NGWS SDK Documentation  

This is preliminary documentation and subject to change.
To comment on this topic, please send us email at ngwssdk@microsoft.com. Thanks!

Overview of Shared Assembly Names

Part of an assembly's identity is a simple, friendly textual name (like My401kApp). These names are given to the assembly by the developer when the assembly is authored. These names are referred to as simple names. Simple names are not guaranteed to be unique - there is nothing in the tools or in the runtime to prevent collisions.

Simple names for assemblies are easy and convenient to use and are sufficient in a number of cases.  In particular, individual developers or small development shops have no need for a more sophisticated naming scheme and we shouldn't complicate their lives for no obvious benefit.  However, there are a number of situations where developers must be able to guarantee that the names they choose for their assemblies will be globally unique.  In COM, uniqueness was guaranteed by assigning a unique GUID to each component.  We are not carrying this notion forward into the runtime because GUIDs have a number of deficiencies that we would like to correct.  In particular, while GUIDs are unique when they are generated, nothing prevents another developer from later reusing your GUID and "substituting" her code for yours.

The runtime solves this problem of name uniqueness and name security using standard public-key cryptography.  Names secured with a key-pair are termed shared names.

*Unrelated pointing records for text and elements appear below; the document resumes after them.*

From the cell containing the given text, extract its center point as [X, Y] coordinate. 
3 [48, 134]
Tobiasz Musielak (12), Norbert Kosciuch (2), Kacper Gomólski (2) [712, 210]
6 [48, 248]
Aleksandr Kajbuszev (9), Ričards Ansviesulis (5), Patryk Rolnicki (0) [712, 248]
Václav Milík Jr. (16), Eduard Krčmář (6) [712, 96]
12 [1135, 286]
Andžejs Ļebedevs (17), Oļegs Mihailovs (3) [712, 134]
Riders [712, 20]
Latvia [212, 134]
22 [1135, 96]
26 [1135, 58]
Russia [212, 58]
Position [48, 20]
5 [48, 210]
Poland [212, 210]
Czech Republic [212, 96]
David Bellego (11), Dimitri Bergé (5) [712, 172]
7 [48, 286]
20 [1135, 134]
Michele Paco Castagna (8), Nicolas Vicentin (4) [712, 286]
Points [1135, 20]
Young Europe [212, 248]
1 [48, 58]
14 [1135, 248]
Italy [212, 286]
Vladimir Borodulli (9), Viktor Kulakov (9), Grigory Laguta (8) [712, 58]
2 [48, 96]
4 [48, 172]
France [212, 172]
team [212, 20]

In particular, shared names satisfy the following requirements:

  1. Shared names guarantee name uniqueness by relying on unique key-pairs
  2. Shared names prevent others from "taking over your namespace".  Because only you have your private key, no one can generate the same name that you can.  The 401k assembly generated with my public key has a different name than the 401k assembly generated with your private key.
  3. Shared names provide some notion of identity. If the runtime crypto checks pass, you can be guaranteed that the assembly comes from the person you thought it did (assuming his private key wasn't compromised, of course).  Note however that shared names in and of themselves do not provide a level of trust.  Trust is accomplished through full digital signatures complete with certificates.

In addition, the runtime's security team also has the following requirements for shared names:

  1. Shared names can not tie the runtime to using Authenticode technology
  2. Shared names can not require that only signed code can be granted permissions.  The security team is investigating several scenarios where it is useful to grant permissions to unsigned code.  For example, you may want to grant permissions to code that was retrieved through a secure channel.